The Colts backed up those words when they selected him with the 54th overall pick.

“This kid is a unique, unique talent," Colts general manager Chris Ballard said. “We would have considered him in the first round if he hadn’t got injured and I think a lot of other teams would have. To be honest with you, I was kind of sweating it out at where we were picking, if we were going to be able to get him, because we had kind of targeted him.

“There’s no timeline on when he’s going to be ready. We’ll let the young man get healthy and when he’s ready to go, he’ll go."

Not everybody viewed Odeyingbo in the same way as the Colts. ESPN NFL draft analyst Mel Kiper Jr., in his draft grades column said he felt Odeyingbo “went a little high" based off his rankings because of the injury. With that said, though, Kiper also added that he might “look silly” when he does re-grades in a few years if Odeyingbo is able to get back to the way he was playing prior to the injury.

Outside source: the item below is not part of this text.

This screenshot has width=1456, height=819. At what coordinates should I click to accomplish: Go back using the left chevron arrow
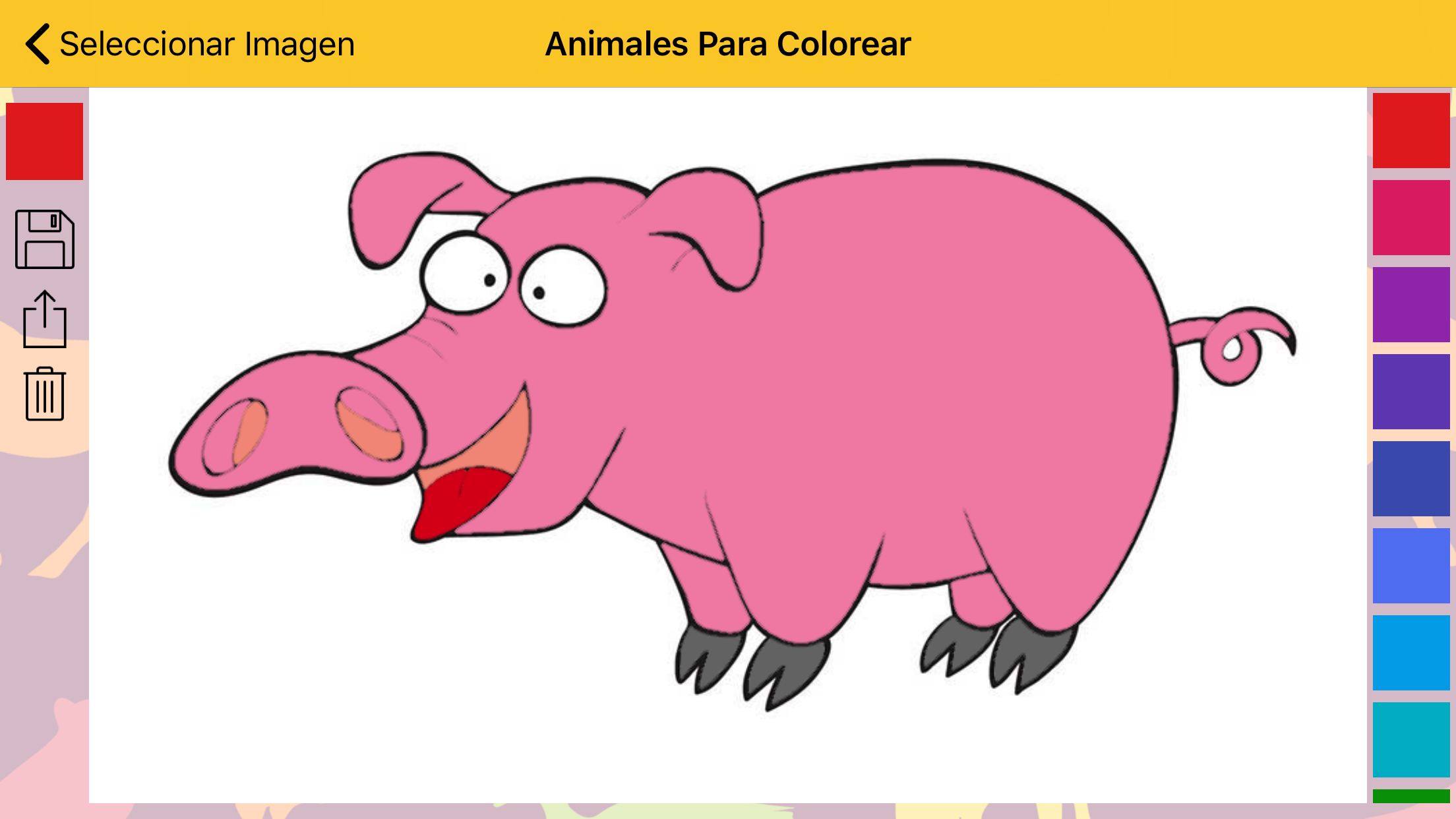(38, 44)
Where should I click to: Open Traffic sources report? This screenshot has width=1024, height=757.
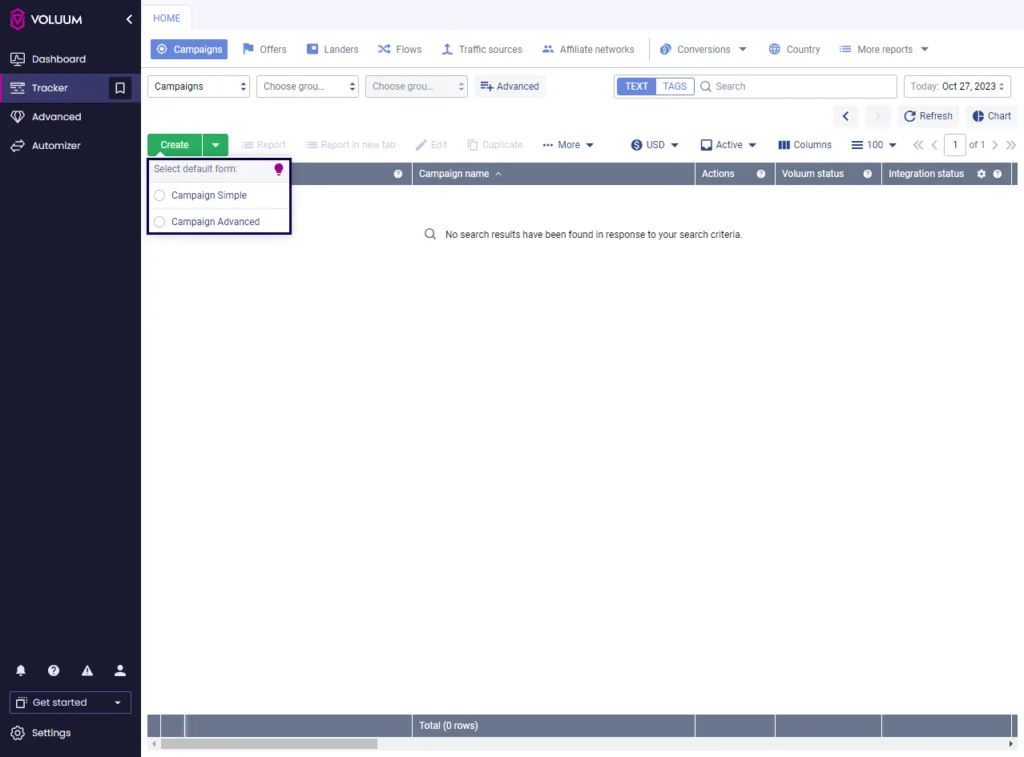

“An injury like that can hurt your stock, but the coaches and the organization are pretty confident in technology and the trainers’ ability to get me back and fully recovered,” Odeyingbo said. “I know it’s not necessarily a one-year investment. It’s an investment for an entire career. So, I think that’s kind of the mentality that they had when they took that risk on me and chose me."

Patience with injured players is something the Colts, unfortunately, are familiar with. Ballard had no problem having quarterback Andrew Luck sit out the entire 2017 season following right shoulder surgery that winter.

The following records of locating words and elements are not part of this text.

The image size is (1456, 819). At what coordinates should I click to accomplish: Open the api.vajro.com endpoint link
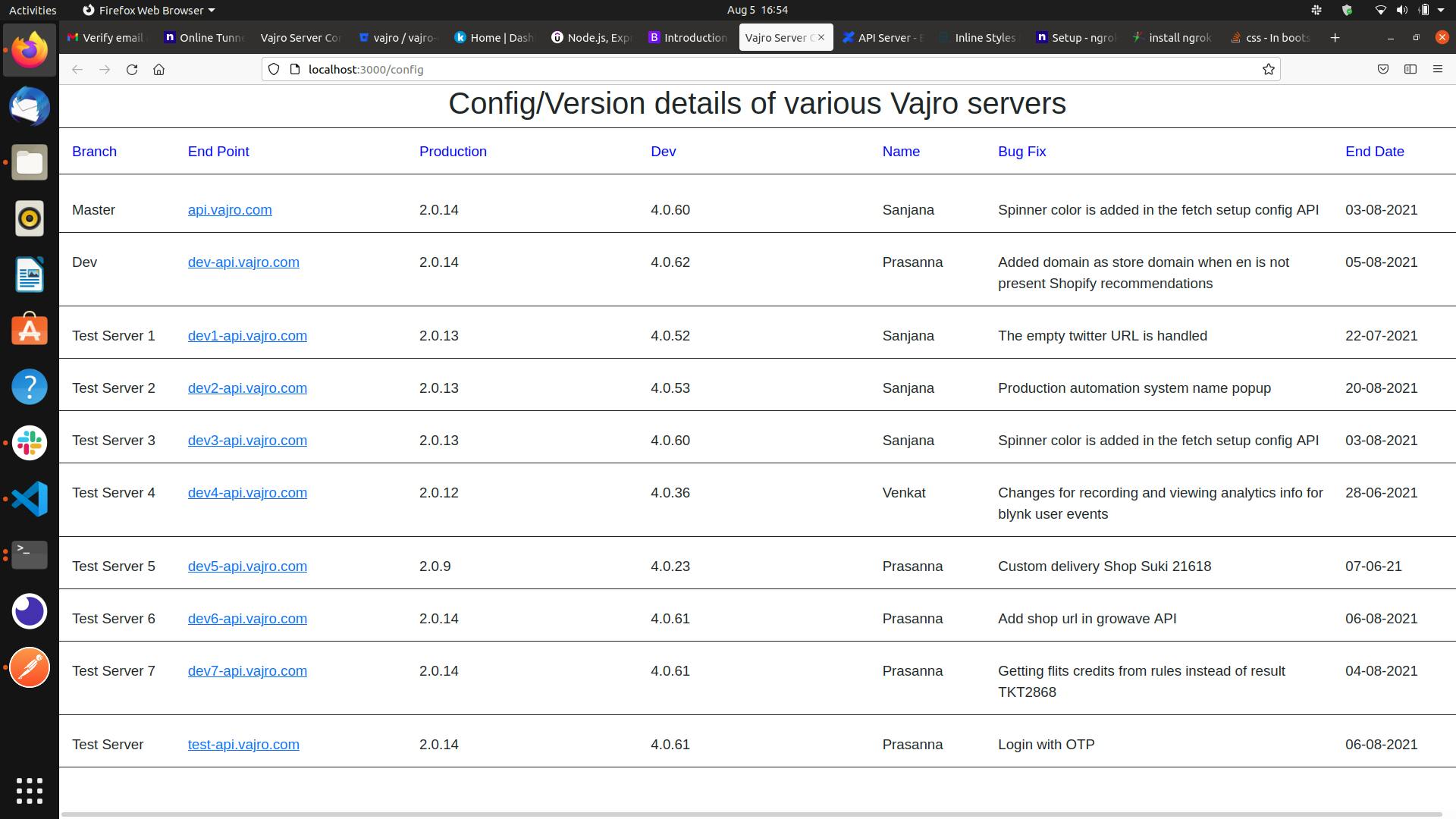click(230, 210)
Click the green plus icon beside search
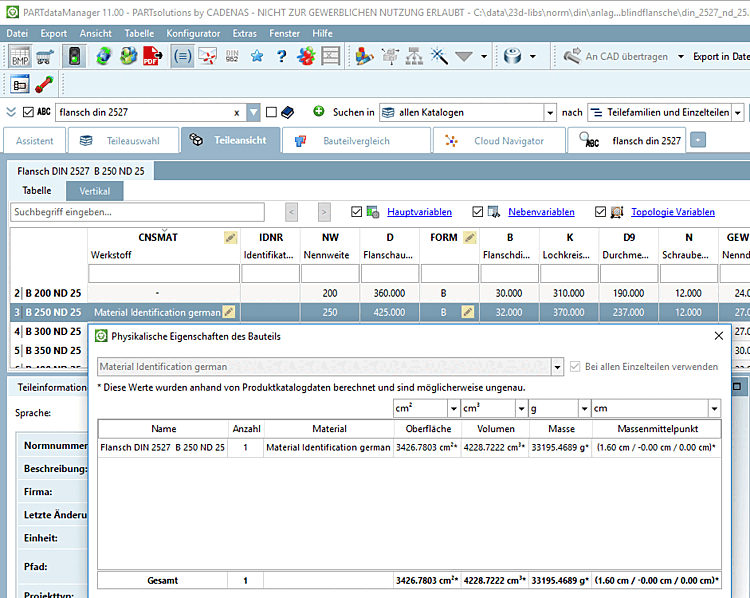The height and width of the screenshot is (598, 750). (319, 112)
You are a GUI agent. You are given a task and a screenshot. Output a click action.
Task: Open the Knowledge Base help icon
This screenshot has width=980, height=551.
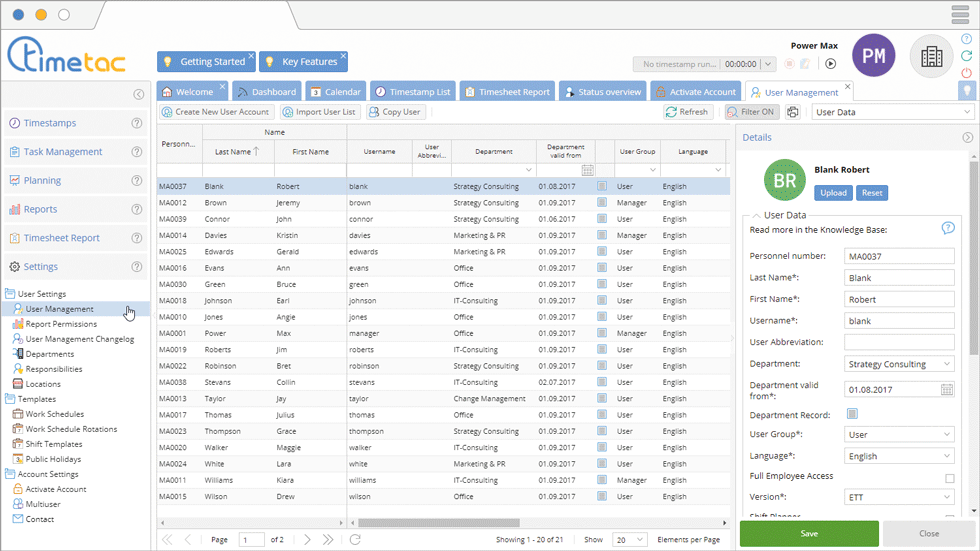pos(948,229)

Odeyingbo knows there’s no certainty that he’ll play even one snap this season.

“The goal is to be back playing this year, so that’s what I’m working towards,” he said. “That will play out how it plays out ... Everybody wants to get back as fast as possible, but you have to deal with these injuries the right way. You don’t want to push anything too hard, make it worse or set you back.”

The hope is everybody will have a chance to see "Hurricane Dayo" cause havoc on the field in 2021.

Who is Hurricane Dayo?

That’s the name Colts director of college scouting Morocco Brown gave Odeyingbo as he watched hours and hours of tape of him.

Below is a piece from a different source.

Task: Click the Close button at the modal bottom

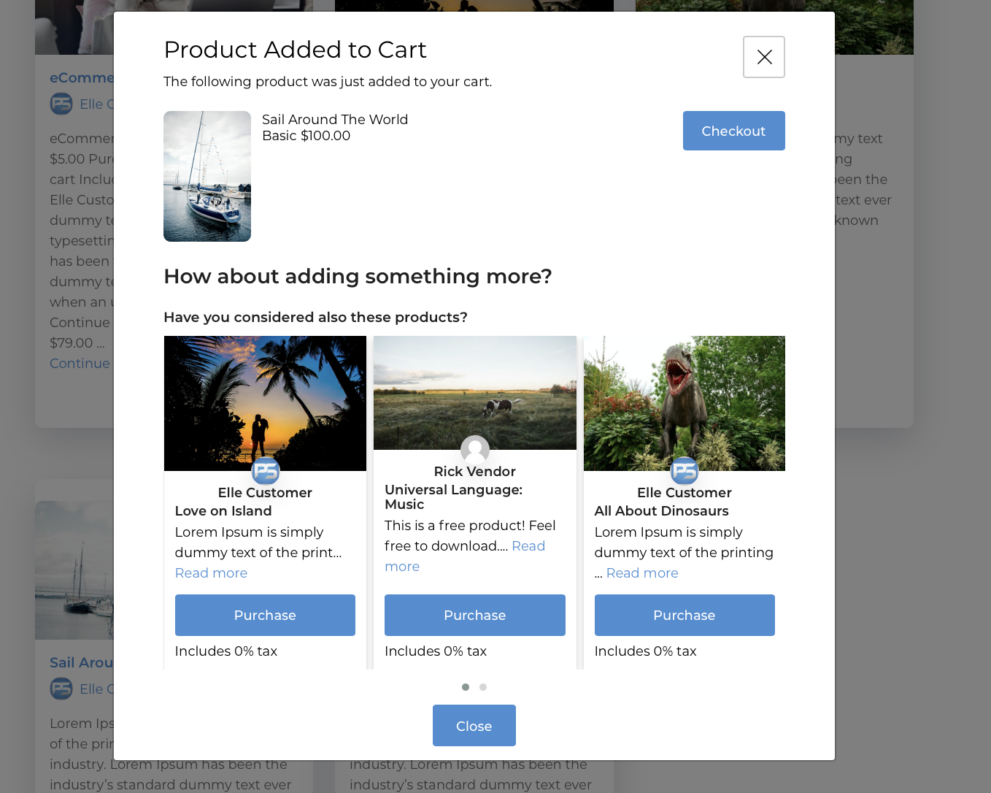Action: [474, 725]
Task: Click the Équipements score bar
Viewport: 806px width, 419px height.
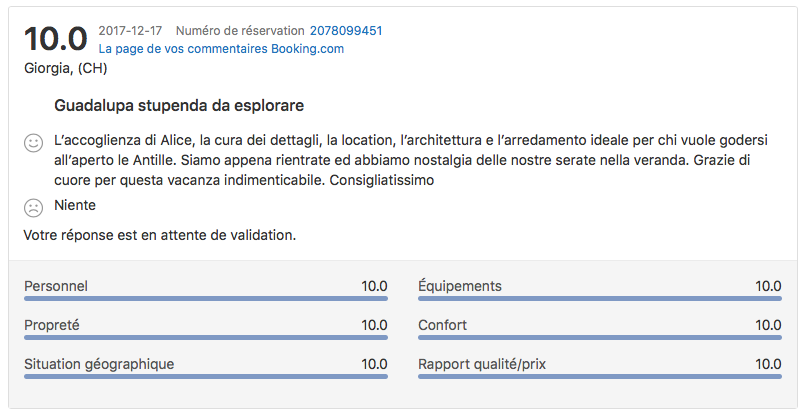Action: (599, 298)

“He earned the nickname,’’ Brown said. “Some kids, you pop the tape on and it might not even be 10 plays or so, and you just kind of drop the remote. There were some things he was doing that are so unique, not just trait-wise, but he showed an ability to kind of dominate the game in stretches. As you’re watching the kid, it just came into my head. It paints a clearer picture for everyone to see. He was, like, literally a tropical storm. Hurricane Dayo is coming to Indy and we’re glad to have him here.”

What does Odeyingbo think of his nickname?

“I definitely see where the name comes from,’’ he said. “I definitely would like to live up to it. I think it’s a solid way to describe how I play, that disruption I bring to the game. I like the name. I hope it sticks. I’m excited to get out there and let the hurricane loose.’’

In 41 games at Vanderbilt, Odeyingbo had 122 tackles and 8.0 sacks. The Colts envision Odeyingbo teaming up with first-round pick Kwity Paye to be the bookends on the edge for years to come, the same way Robert Mathis and Dwight Freeney teamed together to cause havoc on opposing quarterbacks for so many years with the Colts.

“I have never in my 50 years sat there in a 24-hour period and got two edge rushers like this back-to-back,’’ owner Jim Irsay said. “It’s remarkable as it is landing Carson [Wentz] and those things falling together at the right time.

“These guys are heavyweights. They’re not outside linebackers that you don’t know what they’re going to do at the point, and can they bull rush and do they have a speed rush? These guys are strong, heavyweight guys with great athletic ability and speed. We’re a completely different football team with these rushers and Carson Wentz at quarterback. That changes everything.’’

Now it’s a matter of when Odeyingbo will get on the field.